Produce a copy of every line in the records that holds the string "Expand".
Segment Start: RECORDS FOR THIS TASK
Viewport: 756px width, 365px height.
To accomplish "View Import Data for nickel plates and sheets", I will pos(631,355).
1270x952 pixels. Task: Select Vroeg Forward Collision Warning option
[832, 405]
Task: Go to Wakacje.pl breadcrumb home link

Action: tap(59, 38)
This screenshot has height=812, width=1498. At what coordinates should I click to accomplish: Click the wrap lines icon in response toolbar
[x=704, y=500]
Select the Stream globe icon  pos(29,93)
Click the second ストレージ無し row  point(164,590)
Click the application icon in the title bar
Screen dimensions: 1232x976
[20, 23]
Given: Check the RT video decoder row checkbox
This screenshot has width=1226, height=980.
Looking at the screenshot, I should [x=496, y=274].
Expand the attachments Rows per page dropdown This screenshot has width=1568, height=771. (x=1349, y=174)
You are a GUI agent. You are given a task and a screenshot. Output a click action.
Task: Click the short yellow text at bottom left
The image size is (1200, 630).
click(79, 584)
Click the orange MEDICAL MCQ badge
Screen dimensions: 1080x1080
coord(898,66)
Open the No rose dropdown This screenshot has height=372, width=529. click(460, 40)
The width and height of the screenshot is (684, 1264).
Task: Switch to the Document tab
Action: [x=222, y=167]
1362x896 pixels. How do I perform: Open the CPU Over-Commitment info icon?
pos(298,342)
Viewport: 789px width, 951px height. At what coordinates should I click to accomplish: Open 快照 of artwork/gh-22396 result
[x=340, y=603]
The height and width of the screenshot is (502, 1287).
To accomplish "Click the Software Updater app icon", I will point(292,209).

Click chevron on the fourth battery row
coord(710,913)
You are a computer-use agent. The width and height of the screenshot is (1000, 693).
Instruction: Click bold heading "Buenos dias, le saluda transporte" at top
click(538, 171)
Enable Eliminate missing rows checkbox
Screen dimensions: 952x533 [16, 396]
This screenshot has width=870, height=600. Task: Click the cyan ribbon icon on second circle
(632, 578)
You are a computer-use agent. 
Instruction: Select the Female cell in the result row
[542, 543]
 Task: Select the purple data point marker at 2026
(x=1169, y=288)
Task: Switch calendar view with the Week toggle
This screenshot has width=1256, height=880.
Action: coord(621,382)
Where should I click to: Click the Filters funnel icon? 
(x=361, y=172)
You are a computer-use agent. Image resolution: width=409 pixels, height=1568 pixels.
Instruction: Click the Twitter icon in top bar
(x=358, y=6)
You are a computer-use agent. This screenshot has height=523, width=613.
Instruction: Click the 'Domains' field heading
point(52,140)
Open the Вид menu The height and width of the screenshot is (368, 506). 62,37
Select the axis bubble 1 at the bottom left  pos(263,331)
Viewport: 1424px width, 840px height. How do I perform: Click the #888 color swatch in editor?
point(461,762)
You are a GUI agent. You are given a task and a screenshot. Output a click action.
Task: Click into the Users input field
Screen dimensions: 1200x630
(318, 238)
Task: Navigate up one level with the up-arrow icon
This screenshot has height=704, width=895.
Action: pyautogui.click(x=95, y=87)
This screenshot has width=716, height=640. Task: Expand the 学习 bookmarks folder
Segment End: RECORDS FOR THIS TASK
WORKED SOLUTION.
Expand the attachments Rows per page dropdown This screenshot has width=1568, height=771. (x=1349, y=174)
This screenshot has width=716, height=640. Task: Expand the 学习 bookmarks folder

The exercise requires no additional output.